Only the lines from the one with "Image resolution: width=1115" through the end of the data are wanted, copied exactly.
[[ Exercise data, beginning ]]
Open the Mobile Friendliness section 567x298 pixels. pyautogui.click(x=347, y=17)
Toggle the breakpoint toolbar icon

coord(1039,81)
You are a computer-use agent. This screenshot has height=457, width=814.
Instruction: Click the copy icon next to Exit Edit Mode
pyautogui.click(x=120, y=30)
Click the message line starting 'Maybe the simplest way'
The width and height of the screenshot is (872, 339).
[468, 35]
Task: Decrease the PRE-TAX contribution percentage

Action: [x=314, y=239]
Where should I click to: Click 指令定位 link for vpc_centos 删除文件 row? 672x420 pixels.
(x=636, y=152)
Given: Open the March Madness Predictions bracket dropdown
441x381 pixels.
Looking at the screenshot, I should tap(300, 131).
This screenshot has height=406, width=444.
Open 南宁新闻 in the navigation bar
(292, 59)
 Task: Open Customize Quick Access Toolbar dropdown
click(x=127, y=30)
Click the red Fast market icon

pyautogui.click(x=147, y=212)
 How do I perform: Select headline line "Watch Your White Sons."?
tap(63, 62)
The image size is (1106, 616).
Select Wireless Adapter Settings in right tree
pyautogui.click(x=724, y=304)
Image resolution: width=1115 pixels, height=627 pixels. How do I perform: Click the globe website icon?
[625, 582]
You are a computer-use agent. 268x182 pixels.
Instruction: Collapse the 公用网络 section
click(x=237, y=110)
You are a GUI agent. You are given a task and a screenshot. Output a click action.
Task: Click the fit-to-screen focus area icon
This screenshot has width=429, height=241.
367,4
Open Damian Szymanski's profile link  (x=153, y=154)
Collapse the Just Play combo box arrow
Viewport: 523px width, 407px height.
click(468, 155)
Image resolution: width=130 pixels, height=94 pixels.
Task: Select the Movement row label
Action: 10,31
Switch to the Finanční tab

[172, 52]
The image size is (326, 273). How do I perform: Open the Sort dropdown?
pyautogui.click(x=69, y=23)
[[ Exercise data, end ]]
▶ **Task response**:
Image resolution: width=1115 pixels, height=627 pixels. How do I perform: Click the globe website icon?
[625, 582]
You are a computer-use agent. 268x182 pixels.
Instruction: Collapse the 公用网络 section
click(x=237, y=110)
You are a GUI agent. You are given a task and a screenshot. Output a click action.
Task: Click the fit-to-screen focus area icon
This screenshot has width=429, height=241.
367,4
Open Damian Szymanski's profile link  (x=153, y=154)
Collapse the Just Play combo box arrow
Viewport: 523px width, 407px height.
click(468, 155)
Image resolution: width=130 pixels, height=94 pixels.
Task: Select the Movement row label
Action: 10,31
Switch to the Finanční tab

[172, 52]
The image size is (326, 273). How do I perform: Open the Sort dropdown?
pyautogui.click(x=69, y=23)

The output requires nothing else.